MACHINES THAT THINK!

From the Big Ideas That Changed the World series, volume 2

by Don Brown ; illustrated by Don Brown

Pub Date: March 17th, 2020
ISBN: 978-1-4197-4098-5
Publisher: Amulet/Abrams

How rows of rocks evolved into the intricate circuitry that runs our homes, drives our cars, and orders our pizza.

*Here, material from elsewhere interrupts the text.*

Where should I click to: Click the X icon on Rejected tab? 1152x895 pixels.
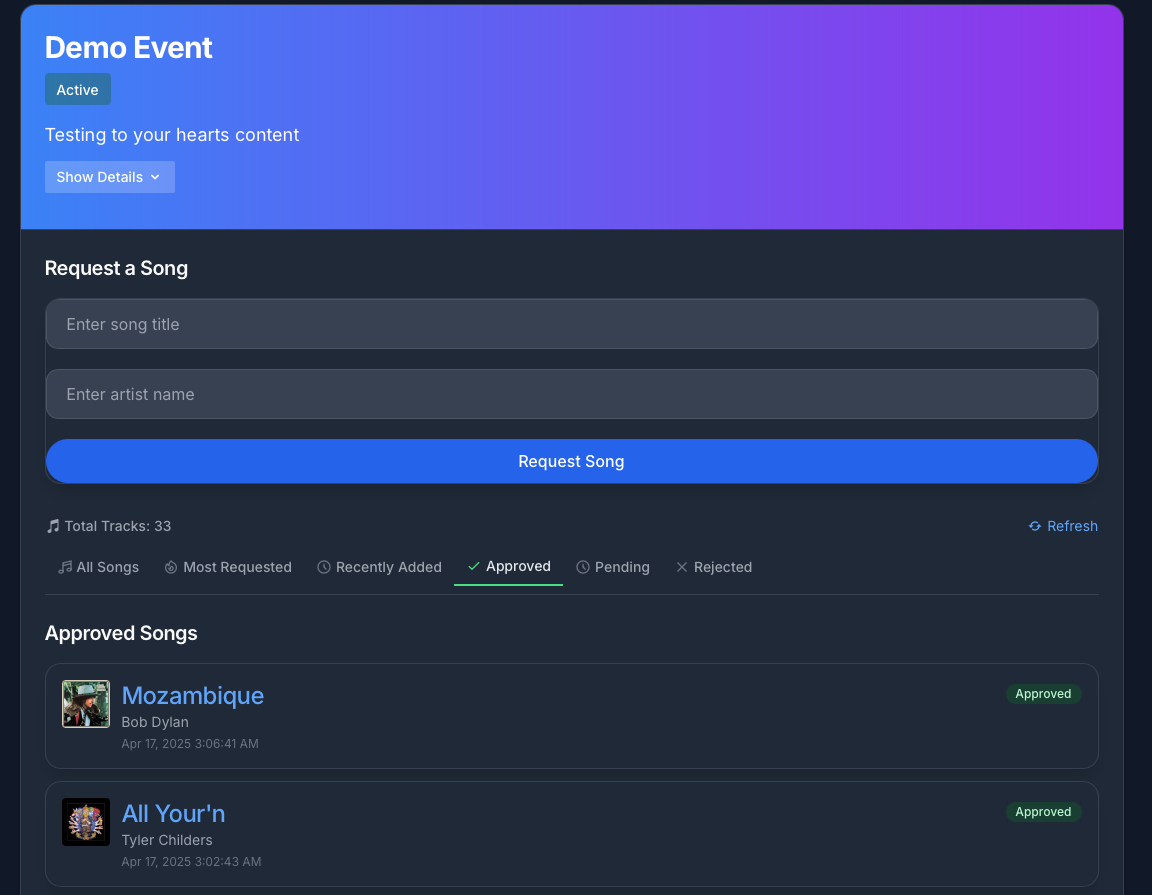682,567
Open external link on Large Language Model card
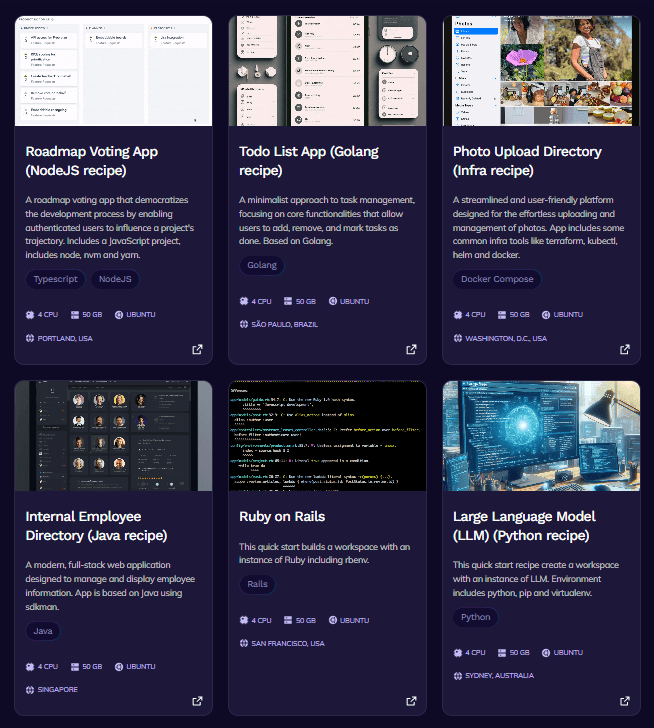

Brown lets al-Khwārizmī, the Muslim mathematician who popularized Arabic/Hindu numbers (most notably, for Brown’s purposes here, “0” and “1”), take the role of tour guide. He squires readers through centuries of watershed developments from the abacus and mechanical Pascaline calculator to the punch cards of Joseph-Marie Jacquard, ENIAC, IBM, the transistor, and robots. Closing with an explanation of the Turing test, he offers a mildly cautionary view of the increasingly pervasive roles computers play in our daily lives (“will they be doing all the thinking for us?”) and an appended disquisition on binary numbers. Along the way he chronicles both major and incremental advances as well as offering nods to significant thinkers and doers familiar (Ada Lovelace, Steve Jobs) or otherwise—notably Jean Jennings and six other women charged with figuring out how to program ENIAC but not invited to its unveiling. Though he acknowledges in an afterword that his cast is largely White, European, and male he does what he can throughout to diversify it…and cogently observes at the end that the “domination of the West in the sciences has ended.” Panels are drawn in a loose style that lightens the substantial informational load.

Another terrific case study on the power of a big idea to work profound changes in our lives.